- [Problem description]
Carry the opinion piece about the Iraq Body Count forward from its last sentence, in the same voice.

- [Supplied text]
**********
The IBC counts bodies but with no perspective

     It's presently somewhere between 6,000 on the conservative to 7,000 on the liberal side.
     If you're into body counting civilians, the site has an automatic clock that will keep you up-to-date on the constant changes in civilian body count.
      In New York City, and I suppose in other areas of the nation, stands a "deficit clock."   This is a huge, rectangular neon-type sign that flashes how much America owes.   It is in "real time," changing constantly.   It includes how much of the deficit belongs to each of us.
      It is America's economic body count clock.
      It reminds us we are bleeding to death, slowly.
      The Iraq Body Count Clock attempts to do the same thing.
       It measures the footsteps of the Beast of Terror as it marches across the battlefields of where Terrorism and Vigilance clash.
       But, in perspective, it's not as horrible as it could be.
       War is ugly and vicious.   No matter how "surgical" one attempts to make a bomb or bullet, there is always what is termed, "collateral damage":  civilians, non-combatants who are cut down, torn, maimed, killed in the process of battle.
        At the high end, the IBC reports 7,000 plus civilians killed for a war that was waged in a country of 24 million people and is about the size of the State of California.

War is ugly and vicious

       There can be no question as to the sadness of every civilian death, especially those of the innocent women and children.
        But, there is also a need for some perspective on the issue.  This perspective is not an attempt to justify the deaths of any civilian, but rather to point out the massive attempts by the U.S., British and Australian forces to limit the deaths of civilians as never before in the history of war.
        I am sure the purpose behind the IBC is politically charged, and that its goal is to drive the U.S. out of occupation of Iraq and smear the image of the U.S. as a Soldier of Vigilance and make it look like an empire-building, capitalistic machine bent on exchanging blood for oil.    The reason I say this is because no where on the IBC information is a contrast to other wars, showing how the U.S. and allied forces have dramatically cut down the civilian losses.
**********
- [Data on locating visible targets]
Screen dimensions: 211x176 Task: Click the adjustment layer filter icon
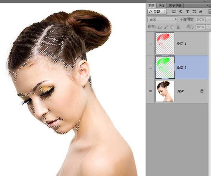tap(181, 11)
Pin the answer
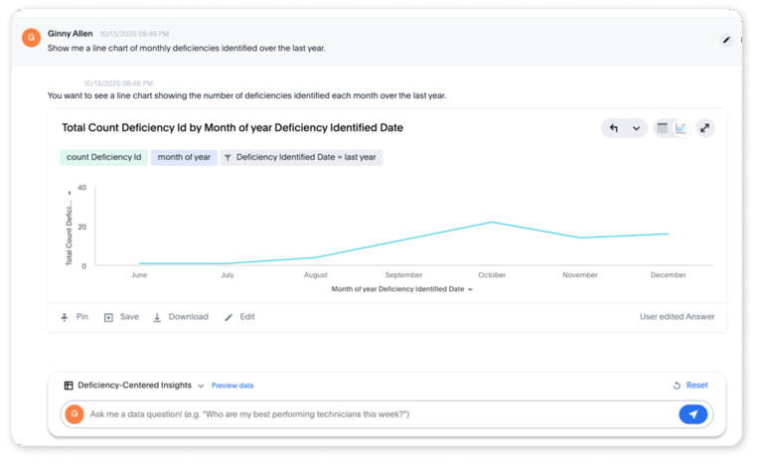The height and width of the screenshot is (468, 763). click(x=75, y=317)
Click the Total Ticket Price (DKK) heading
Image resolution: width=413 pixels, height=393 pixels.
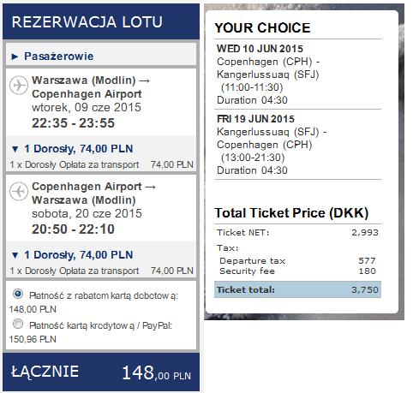click(x=291, y=213)
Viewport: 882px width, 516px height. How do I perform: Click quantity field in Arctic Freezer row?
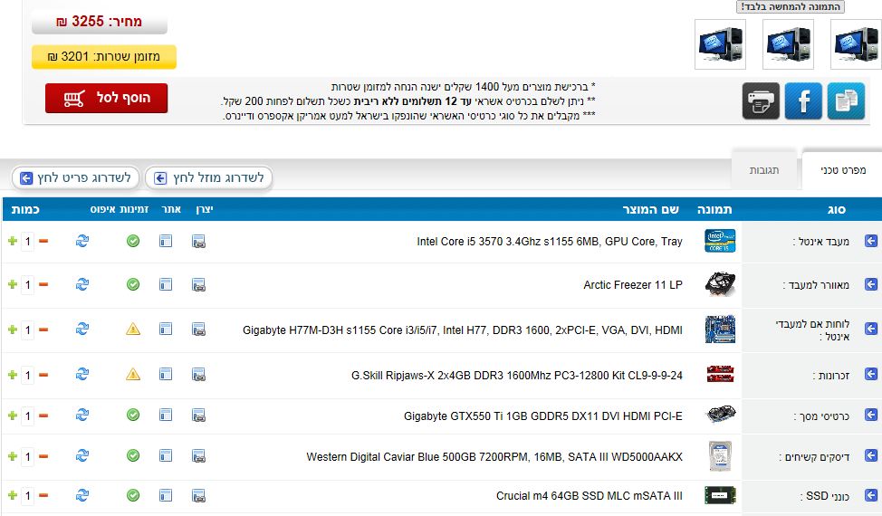(27, 285)
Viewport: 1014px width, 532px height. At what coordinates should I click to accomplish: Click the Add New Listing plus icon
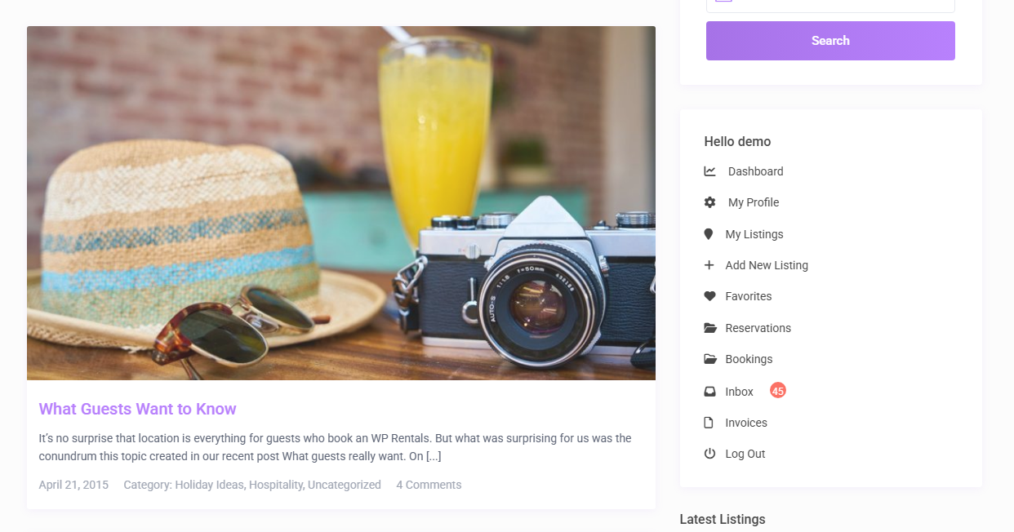click(709, 265)
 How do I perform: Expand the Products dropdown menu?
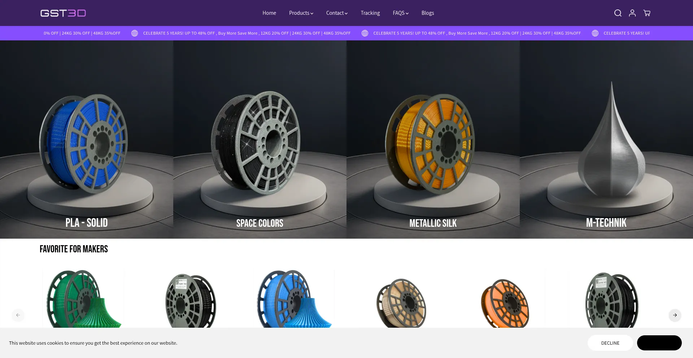point(301,13)
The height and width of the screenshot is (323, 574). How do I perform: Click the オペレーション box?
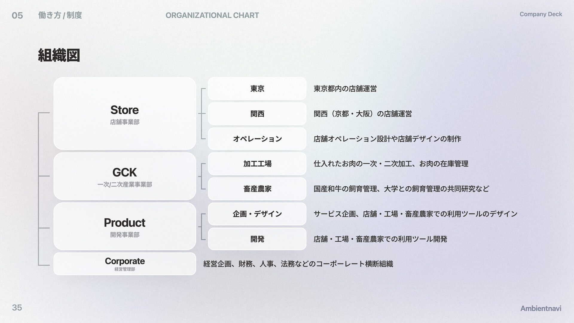(257, 139)
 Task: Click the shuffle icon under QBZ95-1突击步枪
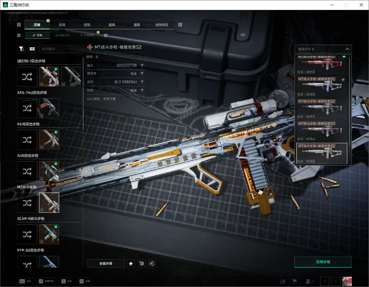click(x=27, y=77)
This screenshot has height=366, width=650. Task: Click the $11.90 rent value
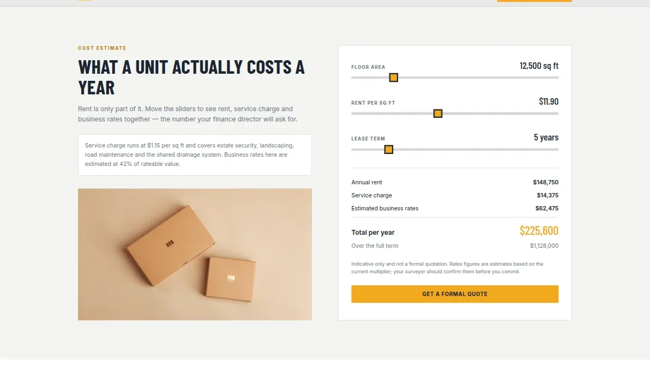click(x=549, y=101)
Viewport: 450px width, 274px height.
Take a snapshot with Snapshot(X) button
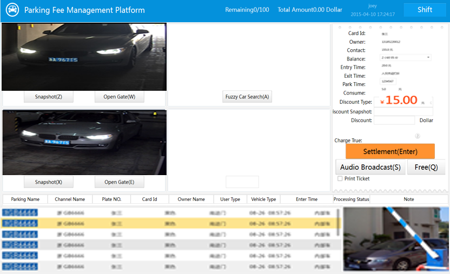pos(49,182)
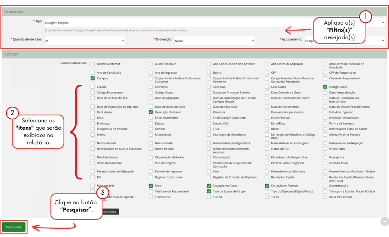Open the Ordenação dropdown set to Nome
389x237 pixels.
pyautogui.click(x=214, y=41)
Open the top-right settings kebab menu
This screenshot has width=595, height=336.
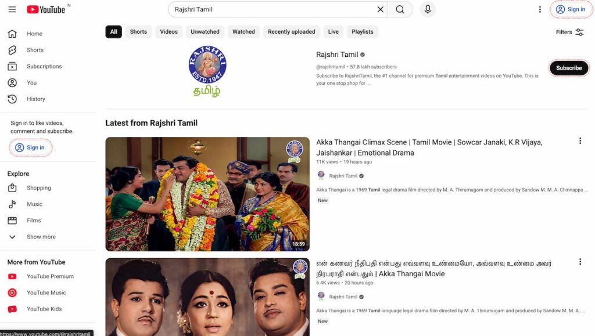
**********
- [The response]
       Were the IBC simply a humanitarian tool, it would reveal to its readers that the U.S. has taken giant leaps in limiting civilian losses.  The absence of such data leaves readers only the option of decrying the U.S. for being a "murderous nation," not one whose goal is to reduce the loss of life.
        So, I'm going to offer some balance in this article between the data the IBC offers and some historical data so readers can decide whether America is acting as a Nation of Vigilance or a Machine of Terror in relation to civilian deaths in Iraq.
        First, let's compare the World Trade Center attack of September 11, 2001.   Nearly 3,000 innocent men and women died in that attack in just a few hours.   The total casualties of that one Terrorist attack equals half of all the civilians killed to date in Iraq, based on the low end estimate of 6,000 deaths.   We must never forget also, that more than 20,000 people escaped the burning buildings before they collapsed, limiting the total casualties that day.   Neither must we forget that nearly one-third of the World Trade Center deaths represented citizens from other nations.
        Let's take a look at one of our most recent wars, Vietnam.    Americans lost 58,235 lives in that war, including those who didn't die in combat.   In April 1995, on the 20th anniversary of the end of the war in Vietnam, Hanoi released statistics on the number of casualties North Vietnam suffered, including civilians.
       They reported

"...true civilian casualties of the Vietnam War were 2,000,000 in the north, and 2,000,000 in the south. Military casualties were 1.1 million killed and 600,000 wounded in 21 years of war. These figures were deliberately falsified during the war by the North Vietnamese Communists to avoid demoralizing the population. "

         When you compare the statistics of Vietnam casualties to the U.S. population you see an interesting picture.   The losses represent 12-13% of the population, which in the mid 60's averaged about 38 million Vietnamese.   Had the U.S. sustained casualties of 13 percent of its population, 28 million Americans would have died.   Incidentally, the population in Vietnam has doubled and now stands at more than 70 million and the count is rising.

I know using the "body count" is a ghoulish method of measuring the victory and horror of war

       Personally, I am well aware of "body count" as a ghoulish method of measuring both victory against the enemy, and the horror of war.   As a Marine Combat Correspondent  in Vietnam, I would count bodies on battlefields, estimating the number and report them.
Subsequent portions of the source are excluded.